What, then, is truth? A mobile army of metaphors, metonyms, and anthropomorphisms—in short, a sum of human relations which have been enhanced, transposed, and embellished poetically and rhetorically, and which after long use seem firm, canonical, and obligatory to a people: truths are illusions about which one has forgotten that this is what they are; metaphors which are worn out and without sensuous power; coins which have lost their pictures and now matter only as metal, no longer as coins. (Friedrich Nietzsche, On Truth And Lie in the Extra-Moral Sense.)
I think most philosophers will be familiar with this famous essay by Nietzsche deflating our conception of truth into a kind stripped metaphor. This idea that words are like coins who have gotten so old and rubbed clean that they count only as weights of metal and not as coins captures the ways in which the etymologies of words can surprise and delight us, and give us an understanding of our history–and ultimately of human meanings–that we have not previously explored.
Yet it has always seemed to me that there was a direct reference hidden in these lines–almost certainly a well-known one that Nietzsche the philologist would have been expecting us to catch.
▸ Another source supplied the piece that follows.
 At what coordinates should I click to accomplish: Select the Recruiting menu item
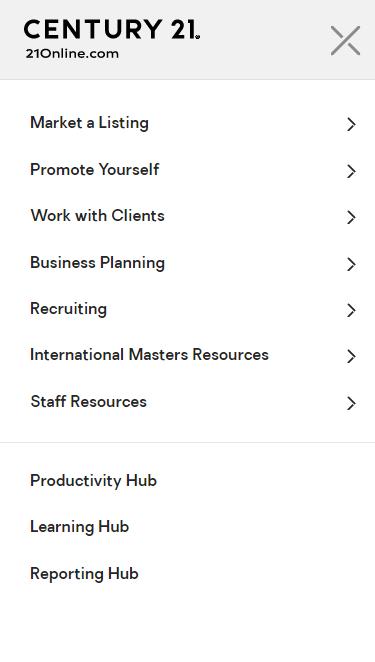click(68, 309)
The coins that become mere metal complete a transformation that began in the Gospel of Matthew, in the “parable of the talents.” The word “talent” in modern English means a natural skill or aptitude. It’s a term for innate competence or mastery. Yet for the Greeks it was a unit of measure, and for the Romans it was a unit specifically used for the measure of currency. How did this odd “worn out metaphor” come about?
In the parable, Jesus depicts a master leaving on a long trip: he leaves different sums of money to three different servants. When he returns, those with the most money had invested it. The servant with the least money had merely preserved the original loan. So the richer servants hand over increased wealth, while the poorest merely returns the principle. The master punishes the servant for not investing as the richer servants had done.
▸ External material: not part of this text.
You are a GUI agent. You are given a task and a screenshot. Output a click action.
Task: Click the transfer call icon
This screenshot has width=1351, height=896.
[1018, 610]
But his master answered him, ‘You wicked and slothful servant! You knew that I reap where I have not sown and gather where I scattered no seed? Then you ought to have invested my money with the bankers, and at my coming I should have received what was my own with interest. So take the talent from him and give it to him who has the ten talents. For to everyone who has will more be given, and he will have an abundance. But from the one who has not, even what he has will be taken away. And cast the worthless servant into the outer darkness. In that place there will be weeping and gnashing of teeth.’
On their own, these lines from Matthew seem to be advocating for a kind of “success theology,” by which God demands that we grow rich or suffer punishment. If nothing else, it supports usury and interest-bearing loans, which the Church forbade.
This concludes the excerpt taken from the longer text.